W dalszym ciągu służyłem w wojsku, nie biorąc udziału w działaniach bojowych, zręcznie przekonawszy samego siebie, że to najlepszy sposób postępowania. Oliwiłem koła bombowców, które zniszczyły Drezno; słuchałem plotek, że naukowcy próbują zaprojektować silnik odrzutowy, a inżynierowie kpią z tego pomysłu. Przez chwilę słuchałem, jak gasną silniki V1, a później przez krótki okres wsłuchiwałem się w ciszę po upadku pocisków V2, a gdy nadszedł dzień zakończenia wojny, straszliwie upiłem się brandy, za którą nie przepadam, z pewnym Kanadyjczykiem i dwoma Walijczykami poznanymi zaledwie dwa dni wcześniej.
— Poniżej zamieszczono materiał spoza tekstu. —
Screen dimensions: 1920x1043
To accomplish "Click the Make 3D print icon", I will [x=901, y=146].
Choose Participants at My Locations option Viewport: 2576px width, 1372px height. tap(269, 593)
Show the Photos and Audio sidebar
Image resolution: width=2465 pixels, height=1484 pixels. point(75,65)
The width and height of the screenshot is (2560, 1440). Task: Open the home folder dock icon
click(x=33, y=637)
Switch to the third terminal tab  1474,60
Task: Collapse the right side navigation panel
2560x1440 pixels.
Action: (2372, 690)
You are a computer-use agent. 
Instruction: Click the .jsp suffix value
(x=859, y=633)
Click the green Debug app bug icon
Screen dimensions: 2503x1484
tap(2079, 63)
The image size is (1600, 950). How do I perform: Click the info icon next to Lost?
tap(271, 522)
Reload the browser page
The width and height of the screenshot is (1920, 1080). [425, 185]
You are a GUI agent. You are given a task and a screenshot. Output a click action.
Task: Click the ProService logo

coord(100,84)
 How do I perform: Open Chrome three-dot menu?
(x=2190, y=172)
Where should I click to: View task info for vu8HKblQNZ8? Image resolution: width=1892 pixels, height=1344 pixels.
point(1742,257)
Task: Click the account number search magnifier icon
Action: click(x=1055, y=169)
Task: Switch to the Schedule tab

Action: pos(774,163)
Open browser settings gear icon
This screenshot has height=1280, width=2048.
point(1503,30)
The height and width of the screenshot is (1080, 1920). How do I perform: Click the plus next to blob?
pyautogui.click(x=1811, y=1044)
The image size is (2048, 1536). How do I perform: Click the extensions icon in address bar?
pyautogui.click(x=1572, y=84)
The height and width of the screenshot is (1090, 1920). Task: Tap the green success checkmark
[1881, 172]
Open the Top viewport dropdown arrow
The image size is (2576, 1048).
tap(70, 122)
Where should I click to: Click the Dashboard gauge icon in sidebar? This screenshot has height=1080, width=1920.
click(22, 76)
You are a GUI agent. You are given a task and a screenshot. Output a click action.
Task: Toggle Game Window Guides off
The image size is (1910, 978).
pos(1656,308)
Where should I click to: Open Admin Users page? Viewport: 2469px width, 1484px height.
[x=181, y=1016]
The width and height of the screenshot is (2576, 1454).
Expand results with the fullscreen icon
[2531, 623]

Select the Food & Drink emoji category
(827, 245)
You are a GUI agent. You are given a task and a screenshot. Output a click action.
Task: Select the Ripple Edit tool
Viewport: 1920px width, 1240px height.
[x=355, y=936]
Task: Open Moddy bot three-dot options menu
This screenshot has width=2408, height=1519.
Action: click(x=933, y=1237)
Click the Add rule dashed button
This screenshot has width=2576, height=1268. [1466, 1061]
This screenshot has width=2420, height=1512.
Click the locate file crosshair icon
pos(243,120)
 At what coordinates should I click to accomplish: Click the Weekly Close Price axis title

Nigdy więcej ich nie spotkałem.
Cały czas pogłębiałem swoją wiedzę. Tym razem skupiłem się na nauce. Czytałem o silnikach i maszynach, o wojsku i strategii, o RAF-ie i Luftwaffe. Studiowałem mapy bombardowanych obszarów, zapamiętywałem, gdzie spadły rakiety, aby następnym razem – ponieważ byłem na sześćdziesiąt procent pewny, że to nie koniec, że wszystko znowu się powtórzy – dać sobie, a może i innym, coś bardziej użytecznego niż kilka osobistych wspomnień na temat jakości konserwowej szynki we Francji.
Jak się okazało, ta sama wiedza, która chroniła mnie przed światem, w późniejszym czasie naraziła mnie na wielkie niebezpieczeństwo i pośrednio sprawiła, że zetknąłem się z Bractwem Kronosa, a Bractwo Kronosa ze mną.